**ИСХОДНЫЙ ТЕКСТ:**
О Маяковском, Ходасевич Владислав Фелицианович, Год: 1930

Время на прочтение: 8 минут(ы)

ВЛАДИСЛАВ ХОДАСЕВИЧ.

ИЗБРАННАЯ ПРОЗА

ИЗБРАННАЯ ПРОЗА

Предисловие и примечания Н. БЕРБЕРОВОЙ.

О МАЯКОВСКОМ

История движется борьбой. Однако, счастливы те возвышенные эпохи, когда над могилами недавних врагов с уважением склоняются головы и знамена. На нашу долю такого счастья не выпало. Перед могилами Ленина, Азефа, Дзержинского не преклонишься. Тяжкая участь наша — бороться с врагами опасными, сильными, но недостойными: даже именно своей недостойностью особенно сильными. И это даже в областях, столь, казалось бы, чистых, как область поэзии. До наших времен, в поэзии боролись различные правды — одна правда побеждала другую, добро сменялось иным добром. Врагам легко было уважать друг друга. Но в наше время правда и здесь столкнулась с самой ложью, за спиной наших врагов стоит не иное добро, но сама сила зла. Восемнадцать лет, с первого дня его появления, длилась моя литературная (отнюдь не личная) вражда с Маяковским. И вот — нет Маяковского. Но откуда мне взять уважение к его памяти?

* * *

Русский футуризм с самого начала делится на две группы: эго-футуристическую, проводимую Игорем Северяниным, и футуристическую просто, во главе которой стояли покойный В. Хлебников, Крученых и Давид Бурлюк с двумя братьями. И взгляды, и цели, и самое происхождение у этих групп были различны. Объединяло их только прозвище, заимствованное у итальянцев, но, в сущности, насильно пристегнутое, особенно к северянинской группе, которую, впрочем, мы оставим в покое: она не имеет отношения к нашей теме.
Хлебниковско-Крученовская группа базировалась на резком отделении формы от содержания. Вопросы формы ей представлялись не только главными, но и единственно существенными в поэзии. Это естественно толкало футуристов к поискам самостоятельной, автономной, или, как они выражались, ‘самовитой’ формы, которая именно ради утверждения и проявления своей ‘самовитости’, должна была всемерно стремиться к освобождению от всякого содержания. Это, в свою очередь, вело сперва к вне-смысловым словосочетаниям, а затем, с той же последовательностью, к провозглашению ‘самовитого слова’ — слова, освобожденного от смыслового содержания. Такое самовитое слово и было объявлено единственным, законным материалом поэзии. Тут футуризм подошел к последнему логическому своему выводу — к так называемому ‘заумному языку’, отцом которого был Крученых. На этом языке и начали писать футуристы, но довольно скоро соскучились. Обессмысленные словосочетания по существу ничем друг от друга не разнились. После того, как было написано классическое ‘Дыр бул щыл’, писать уже было нечего и не к чему: всё дальнейшее было бы лишь повторением. К концу 1912 или к началу 1913 г. весь путь футуризма был пройден. В сущности, осталось лишь замолчать.

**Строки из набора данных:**

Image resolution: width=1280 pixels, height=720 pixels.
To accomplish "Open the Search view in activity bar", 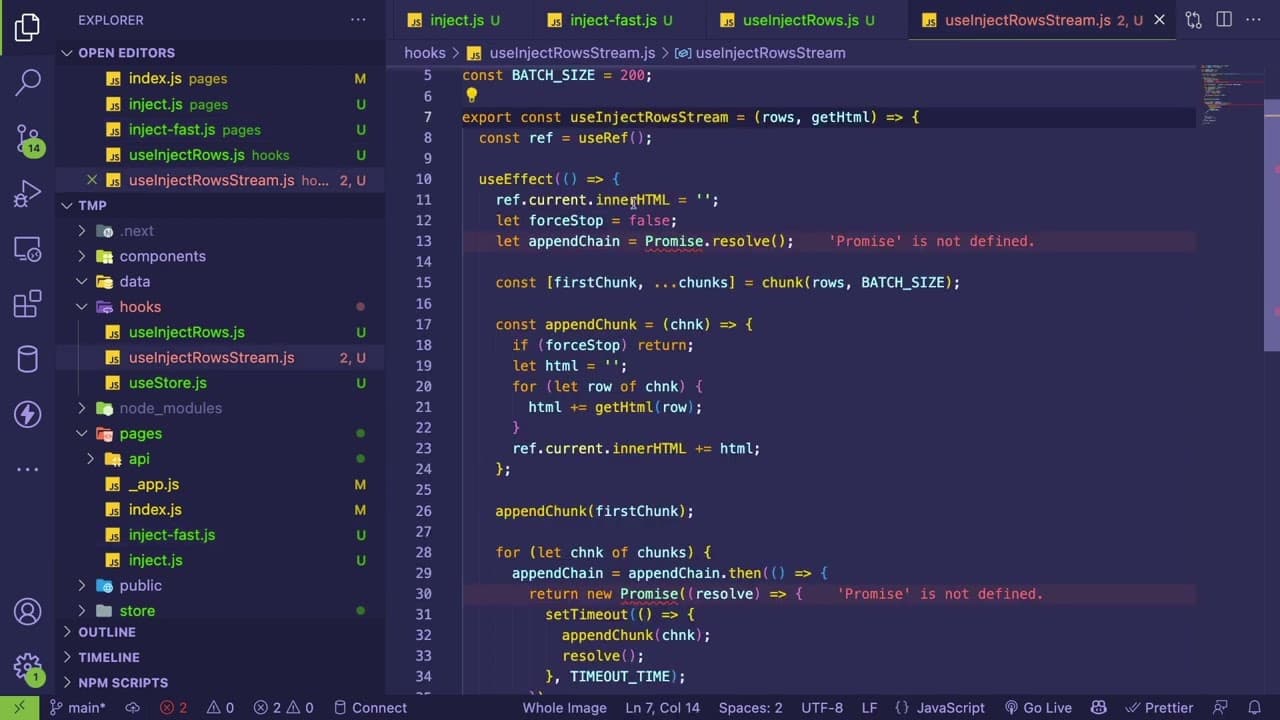I will pyautogui.click(x=28, y=82).
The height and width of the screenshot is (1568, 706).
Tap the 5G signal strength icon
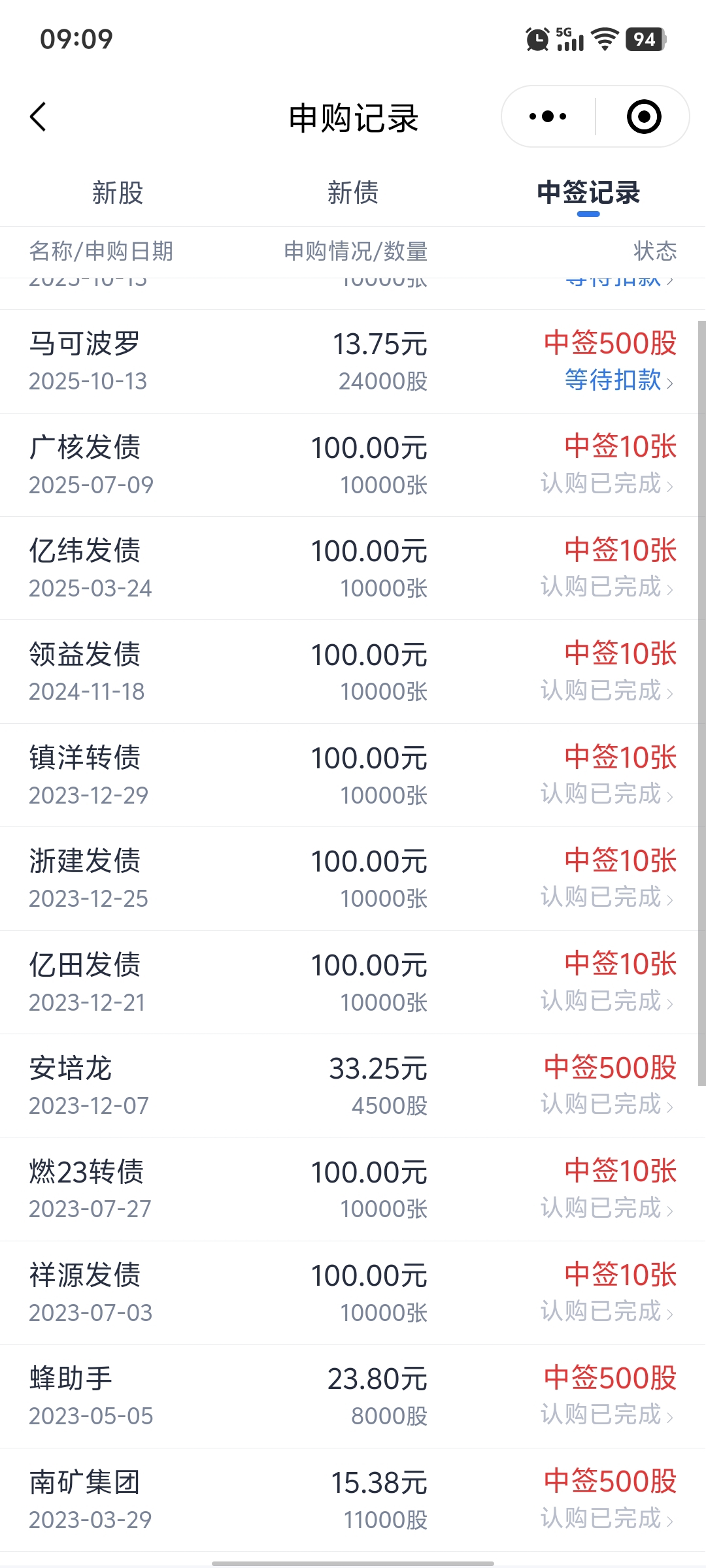pos(569,39)
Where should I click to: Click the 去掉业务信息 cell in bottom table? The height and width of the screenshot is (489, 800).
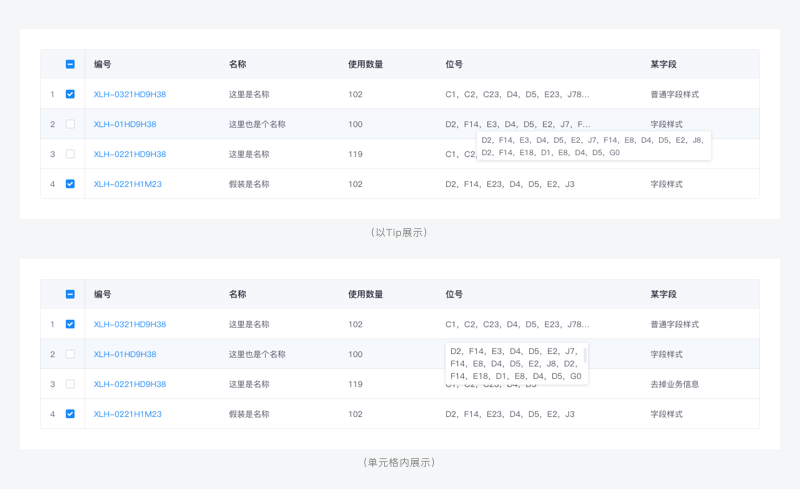click(x=675, y=384)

**СПИСОК ЗАДАЧ:**
**a.** Согласуются ли с текстом о Маяковском следующие утверждения? (i) Эго-футуристическую группу возглавлял Игорь Северянин. (ii) Отцом «заумного языка» назван Хлебников. (iii) Литературная вражда автора с Маяковским длилась десять лет. На каждое ответьте «да» или «нет» и дословно приведите решающие слова текста.
**b.** Перепишите без изменений фрагмент текста о Маяковском: начните с места, где стоят слова «История движется борьбой.», и остановитесь после слов «к его памяти?».

**ОТВЕТЫ К ЗАДАНИЯМ:**
**a.**
(i) Да: «эго-футуристическую, проводимую Игорем Северяниным».
(ii) Нет: «отцом которого был Крученых».
(iii) Нет: «Восемнадцать лет, с первого дня его появления, длилась моя литературная (отнюдь не личная) вражда с Маяковским».

**b.**
История движется борьбой. Однако, счастливы те возвышенные эпохи, когда над могилами недавних врагов с уважением склоняются головы и знамена. На нашу долю такого счастья не выпало. Перед могилами Ленина, Азефа, Дзержинского не преклонишься. Тяжкая участь наша — бороться с врагами опасными, сильными, но недостойными: даже именно своей недостойностью особенно сильными. И это даже в областях, столь, казалось бы, чистых, как область поэзии. До наших времен, в поэзии боролись различные правды — одна правда побеждала другую, добро сменялось иным добром. Врагам легко было уважать друг друга. Но в наше время правда и здесь столкнулась с самой ложью, за спиной наших врагов стоит не иное добро, но сама сила зла. Восемнадцать лет, с первого дня его появления, длилась моя литературная (отнюдь не личная) вражда с Маяковским. И вот — нет Маяковского. Но откуда мне взять уважение к его памяти?